Sheriff’s Office selects K-9 handlers
The Flathead County Sheriff’s Department has chosen the two deputies who will serve as the new K-9 unit’s first canine handlers.
Deputies Charles Pesola and Matt Vander Ark will begin their training with their new drug interdiction dogs in June, with plans to hit the streets by July summer. Both deputies will take charge of their individual dogs both on and off the clock, integrating the canines into their work and home lives. Their duties as K-9 officers will include regular patrols of the county and responding to drug calls.
The dogs also will participate in demonstrations and interactions within the community, including visits to schools across the county.
Sheriff Brian Heino had expressed interest in pursuing the program as a future possibility for the department, and said he did not expect to be able to act on the program so quickly after taking office due to a lack of funding.

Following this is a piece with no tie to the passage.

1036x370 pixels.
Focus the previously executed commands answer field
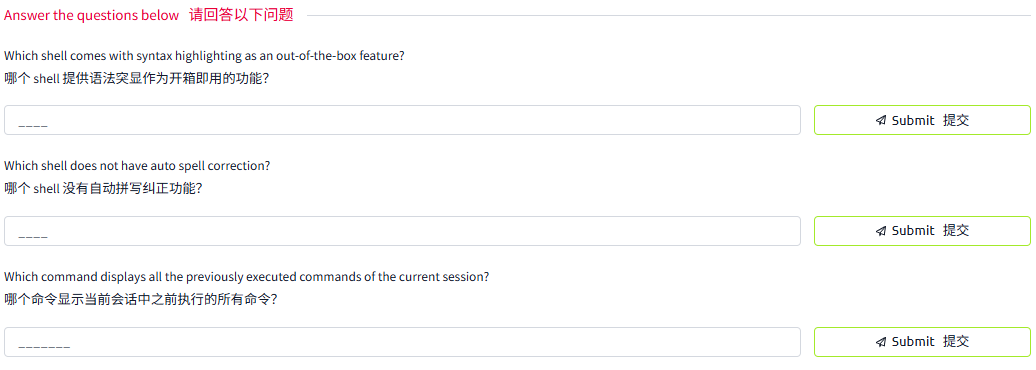(x=402, y=342)
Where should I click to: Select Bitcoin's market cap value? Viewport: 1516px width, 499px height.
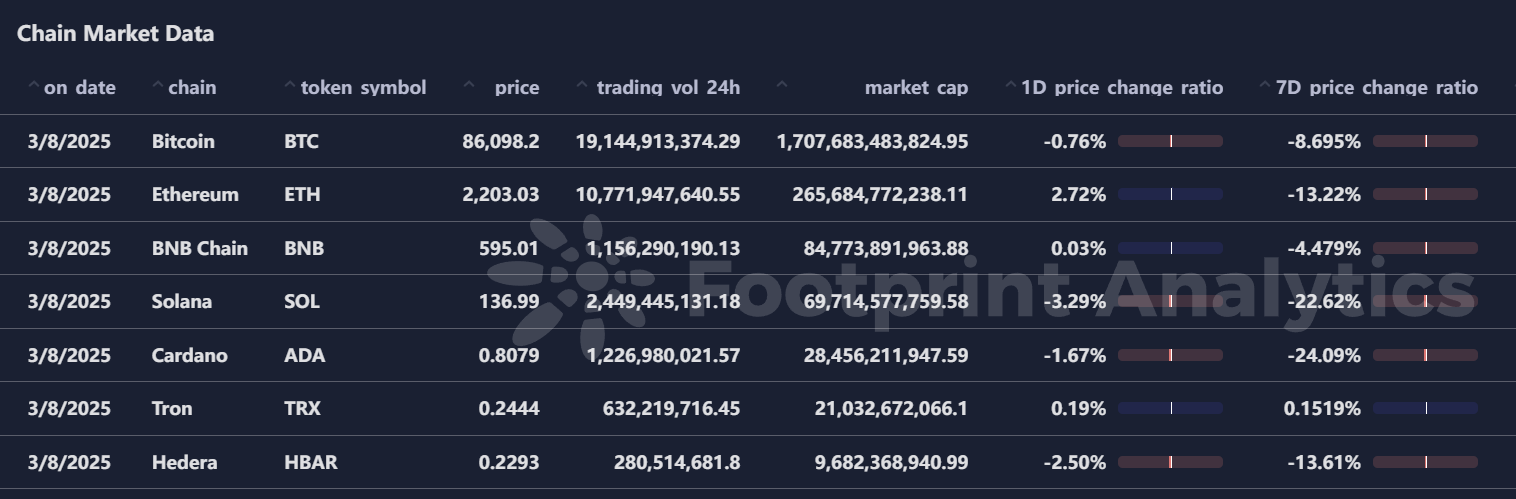[x=872, y=141]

The two deputies recognized the potential for the program and took it upon themselves to lead the charge in raising money for the dogs by reaching out to the community. The campaign Pesola and Vander Ark launched in February took off, gaining support from businesses, organizations and individuals across the valley.
“They were the leads ... in going up to the community and talking about this,” Heino said of the deputies. “They’re very invested.”
Within 24 hours of announcing its mission and purpose for the K-9 program, the two officers exceeded their initial $5,000 goal.
Heino said he began the fundraising process with the expectation of raising the money for the dogs over an extended period of time. Upon seeing the valley’s enthusiasm for the program, he put forward the department’s total funding goal. Not including continued costs associated with the dogs’ day-to-day care, the program is now nearly fully funded and operational.
“The community has spoken what they want out of their sheriff’s department,” Deputy Corporal Travis Bruyer said. “And right now they say ‘we want dogs to address the issues of hard drugs in our community.’”
Though Heino commended Pesola and Vander Ark’s efforts in helping launch the program, he said the deputies still had to go through a selection process to ensure the most qualified deputies were chosen to fill the positions.
Prior to their selection, Vander Ark served as a member of the department’s SWAT team and Pesola was a negotiator, Heino said.
“Both of them have also had very successful careers with us,” Heino. “They’re valuable members of this organization. I know they have that ability to take it to the level it will need to be, and they’ll keep expanding it.”
Donations made to the Flathead County K-9 Program to date have covered the purchase of both dogs and have nearly covered the cost of the new equipment associated with introducing K9 officers.
Heino said he hopes the introduction of the first two K-9s will launch a program that will continue to grow in years to come.
“The goal of the foundation is to have funding continue so that when we need to replace a dog, then there’s a constant funding mechanism to kind of help with that,” Heino said.
The next step is choosing the dogs who will join the department.